─── SELECTED EXTRACT ───
# Having trouble overclocking Vengeance 1600 CL9



## Anusha (Jul 27, 2011)

ok i bought these Corsair Vengeance CMZ8GX3M2A1600C9 to run with my ASRock Z68 Extreme 4, thinking that i would be able to overclock to 1866 or even more with ease. all the reviews are saying it can do 1900+ with 9/11/9/27 1T @1.65V.

but mine cannot do 1866 even at 11/11/11/30 2T 1.65V. but they would run at 1600 9/9/9/24/1T @1.35V. maybe can do 1.25V. didn't check. weird? something doesn't sound right. 

what should i do? this is my first time running XMP RAM. maybe i am doing something wrong. 
i set XMP to AUTO (there is only two options; AUTO and ENABLED)
clock speed to 1866
timings to 9/11/9/27/1T (2T also)
voltage to 1.65V
everything else at AUTO in the RAM page. 

i even set the VTT to 1.155V with no results. (current running at 1.051V)

please help.


----------



## INSTG8R (Jul 27, 2011)

I am pretty sure I have the same RAM as you. So just for kicks after reading this I thought I would see if I could get mine running at 1866. I just enabled the XMP profile and set the ram speed to 1866 and rebooted. 
My RAM is running fine so far in Windows I will run Prime95 for awhile to see if it throws any errors but it was that easy.


----------



## Anusha (Jul 27, 2011)

damn that sucks to be me. looks like in some reviews, they cannot hit 1866. in some, they even hit 2133 (with CL10 of course). >_<


----------



## EastCoasthandle (Jul 27, 2011)
───
◆ TO-DO LIST
a. Answer each question from the RAM overclocking thread, one per line:
(i) Which motherboard does Anusha run the Corsair memory with?
(ii) What are the only two options for the XMP setting?
(iii) Which program does INSTG8R plan to run to check for errors?
b. Carry the thread about overclocking the Vengeance 1600 CL9 memory forward from the point where it stops.
─── DATASET EXTRACT ───
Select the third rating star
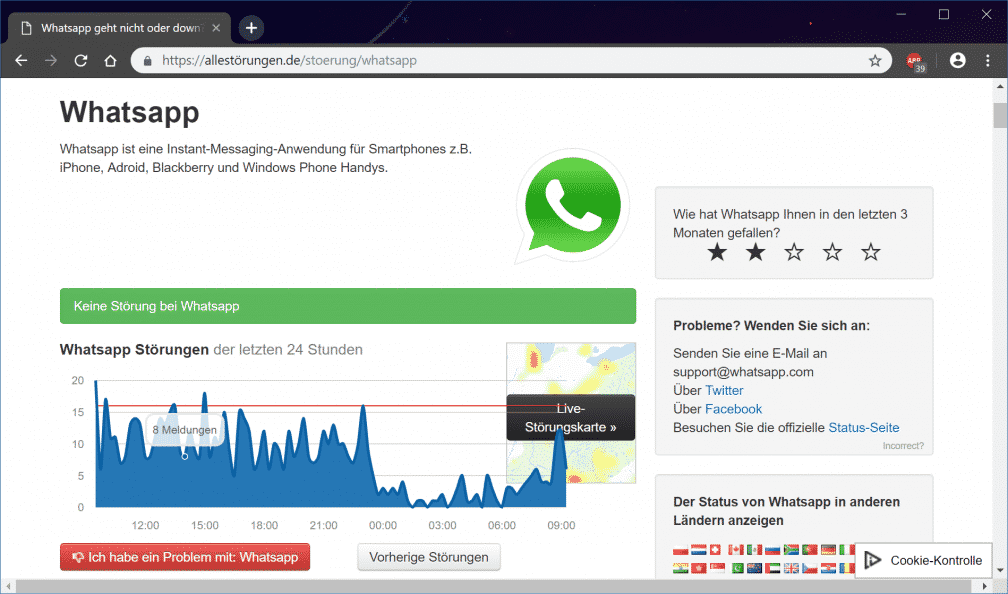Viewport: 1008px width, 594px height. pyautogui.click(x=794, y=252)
───
─── DATASET EXTRACT ───
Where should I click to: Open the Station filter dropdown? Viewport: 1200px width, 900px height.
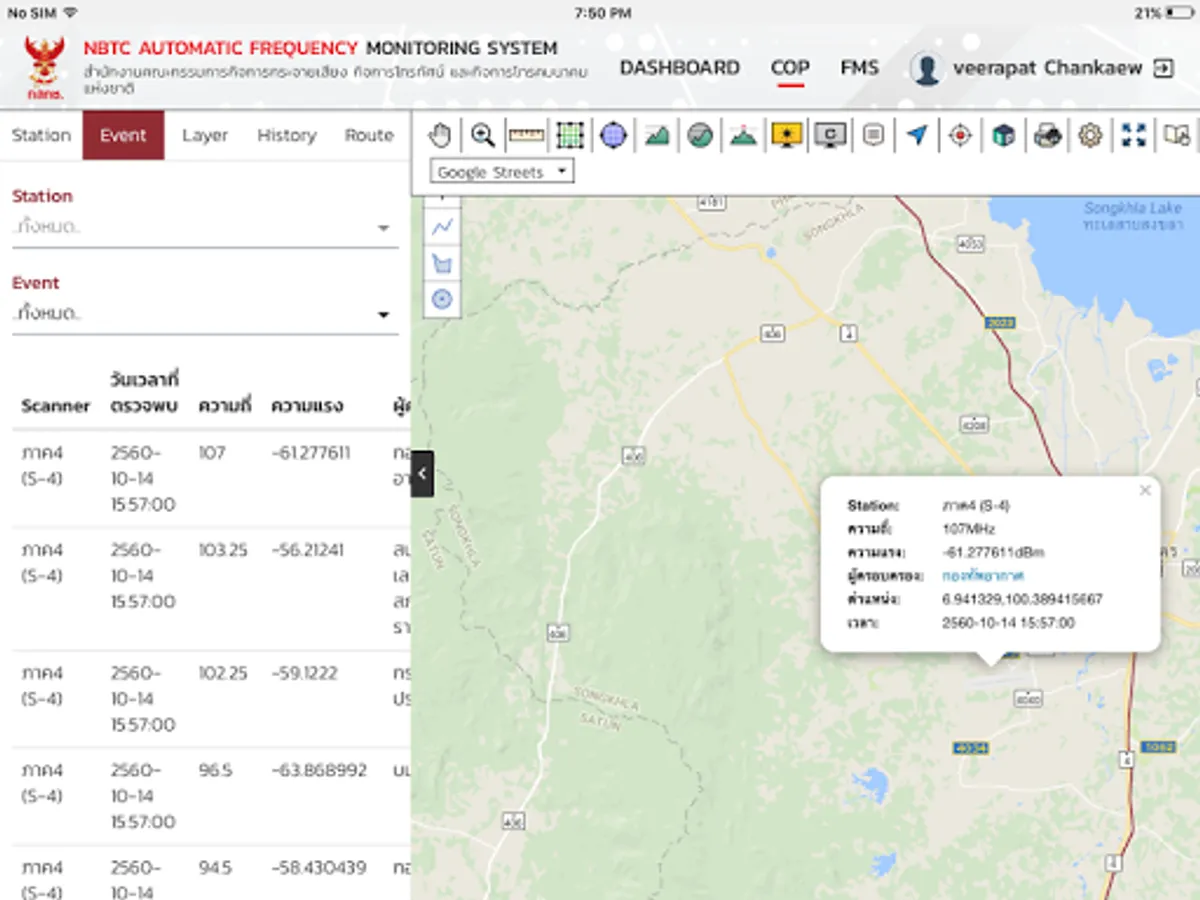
───
◆ RESPONSES PER TASK
a.
(i) The ASRock Z68 Extreme 4.
(ii) AUTO and ENABLED.
(iii) Prime95.

b.
I had that brand as well and they wouldn't do 1866 so I'm leaning towards the binning of the IC's.


----------



## INSTG8R (Jul 27, 2011)

Well it is spitting errors in Prime95 but Windows seems stable enough. I hadn't really planned on messing around with my memory but now you have me curious to see if I can get mine stable.


----------



## Anusha (Jul 27, 2011)

INSTG8R said:


> Well it is spitting errors in Prime95 but Windows seems stable enough. I hadn't really planned on messing around with my memory but now you have me curious to see if I can get mine stable.


hehe, i am a bad man! man i am so stupid, to buy stuff relying on overclocking results some people achieved in a review. i mean, for all that we know, corsair could be sending them the best sticks for the reviews.  should have gone with the ones that would have definitely done 1866 or 2133. but the plus side is that they would run at 1.35V at XMP clocks and timings.


----------



## INSTG8R (Jul 27, 2011)

No your right I won't leave it like that if it can't even run Prime for a couple minutes but I may loosen up the timings a little and see.


----------



## Anusha (Jul 27, 2011)

1920MHz @9/11/9/27/1T 1.65V
http://www.legitreviews.com/article/1542/3/

2133MHz @10/11/11/30/2T 1.65V
http://pro-clockers.com/memory/1841-corsair-vengeance-8gb-1600mhz-dual-memory-ddr3.html?start=6

1980MHz @9/10/9/27/1T 1.65V
http://www.overclockersclub.com/reviews/corsair_vengeance_8gb/images/10.htm

2000MHz @10/10/10/27/1T 1.65V
http://www.thinkcomputers.org/corsair-vengeance-ddr3-1600-8gb-dual-channel-memory-kit-review/3/


2030MHz @8-10-9-24-1T(not sure if these are the same RAMs as this is the 12GB kit)
http://www.hardwareheaven.com/revie...r3-1600mhz-12gb-kits-review-overclocking.html

only this guy says he cannot hit 1866MHz at CL9
http://www.vortez.net/articles_pages/corsair_vengeance_ddr3_12gb_1600mhz_review,4.html

Why oh why am I in the boat with the last guy? I'll try his CL8 settings and see at least if it works. Disappointed.


----------



## INSTG8R (Jul 27, 2011)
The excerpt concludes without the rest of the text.